Background
Numerous studies have utilized machine-learning techniques to predict the early onset of type 2 diabetes mellitus. However, fewer studies have been conducted to predict an appropriate diagnosis code for the type 2 diabetes mellitus condition. Further, ensemble techniques such as bagging and boosting have likewise been utilized to an even lesser extent. The present study aims to identify appropriate diagnosis codes for type 2 diabetes mellitus patients by means of building a multi-class prediction model which is both parsimonious and possessing minimum features. In addition, the importance of features for predicting diagnose code is provided.
Methods
This study included 149 patients who have contracted type 2 diabetes mellitus. The sample was collected from a large hospital in Taiwan from November, 2017 to May, 2018. Machine learning algorithms including instance-based, decision trees, deep neural network, and ensemble algorithms were all used to build the predictive models utilized in this study.

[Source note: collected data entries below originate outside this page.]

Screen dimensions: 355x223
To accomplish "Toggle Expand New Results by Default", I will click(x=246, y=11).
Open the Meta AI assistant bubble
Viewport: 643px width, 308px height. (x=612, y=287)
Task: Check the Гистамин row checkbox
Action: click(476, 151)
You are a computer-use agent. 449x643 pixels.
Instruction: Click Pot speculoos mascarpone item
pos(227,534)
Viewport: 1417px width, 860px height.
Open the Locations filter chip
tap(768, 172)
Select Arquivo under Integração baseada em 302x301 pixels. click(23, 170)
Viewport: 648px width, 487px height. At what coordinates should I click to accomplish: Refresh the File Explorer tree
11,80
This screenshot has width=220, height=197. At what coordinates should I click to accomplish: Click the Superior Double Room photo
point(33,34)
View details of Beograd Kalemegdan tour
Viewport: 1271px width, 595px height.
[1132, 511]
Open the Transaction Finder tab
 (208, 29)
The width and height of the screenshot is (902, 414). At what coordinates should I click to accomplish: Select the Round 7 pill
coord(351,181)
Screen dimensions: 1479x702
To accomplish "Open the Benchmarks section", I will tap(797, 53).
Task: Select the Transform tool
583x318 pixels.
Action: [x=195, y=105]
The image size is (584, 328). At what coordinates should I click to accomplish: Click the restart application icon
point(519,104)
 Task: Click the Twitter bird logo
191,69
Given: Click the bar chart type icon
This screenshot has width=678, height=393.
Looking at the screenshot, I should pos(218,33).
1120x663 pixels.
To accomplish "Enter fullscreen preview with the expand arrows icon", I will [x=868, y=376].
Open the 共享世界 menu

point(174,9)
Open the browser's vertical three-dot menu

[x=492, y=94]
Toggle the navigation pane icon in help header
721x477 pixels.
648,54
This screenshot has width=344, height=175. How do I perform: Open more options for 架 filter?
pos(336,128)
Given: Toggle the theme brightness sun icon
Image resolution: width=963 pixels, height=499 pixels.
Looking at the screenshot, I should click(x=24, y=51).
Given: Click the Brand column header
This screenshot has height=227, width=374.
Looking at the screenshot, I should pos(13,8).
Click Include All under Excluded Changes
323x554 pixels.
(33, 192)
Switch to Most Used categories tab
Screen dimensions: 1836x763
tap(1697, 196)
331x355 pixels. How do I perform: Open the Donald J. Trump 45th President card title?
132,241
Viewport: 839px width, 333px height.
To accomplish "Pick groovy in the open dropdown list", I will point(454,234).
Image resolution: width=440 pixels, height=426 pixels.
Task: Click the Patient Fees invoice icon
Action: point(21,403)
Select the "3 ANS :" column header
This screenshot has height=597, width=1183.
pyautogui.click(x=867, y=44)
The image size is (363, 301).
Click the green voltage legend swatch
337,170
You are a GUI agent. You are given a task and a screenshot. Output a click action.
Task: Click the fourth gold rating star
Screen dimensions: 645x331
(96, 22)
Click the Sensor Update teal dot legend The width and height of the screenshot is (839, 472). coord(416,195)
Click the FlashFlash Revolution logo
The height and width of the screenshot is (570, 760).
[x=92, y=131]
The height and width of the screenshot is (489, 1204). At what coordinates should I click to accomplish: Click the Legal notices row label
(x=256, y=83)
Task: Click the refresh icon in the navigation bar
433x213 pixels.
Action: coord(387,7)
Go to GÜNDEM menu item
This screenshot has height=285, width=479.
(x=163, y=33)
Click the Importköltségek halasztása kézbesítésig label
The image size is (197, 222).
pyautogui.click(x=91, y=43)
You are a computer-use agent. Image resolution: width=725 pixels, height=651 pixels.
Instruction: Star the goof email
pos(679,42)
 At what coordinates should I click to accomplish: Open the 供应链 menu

Average accuracy, area under receiver operating characteristic curve, Matthew correlation coefficient, macro-precision, recall, weighted average of precision and recall, and model process time were subsequently used to assess the performance of the built models. Information gain and gain ratio were used in order to demonstrate feature importance.
Results
The results showed that most algorithms, except for deep neural network, performed well in terms of all performance indices regardless of either the training or testing dataset that were used. Ten features and their importance to determine the diagnosis code of type 2 diabetes mellitus were identified. Our proposed predictive model can be further developed into a clinical diagnosis support system or integrated into existing healthcare information systems. Both methods of application can effectively support physicians whenever they are diagnosing type 2 diabetes mellitus patients in order to foster better patient-care planning.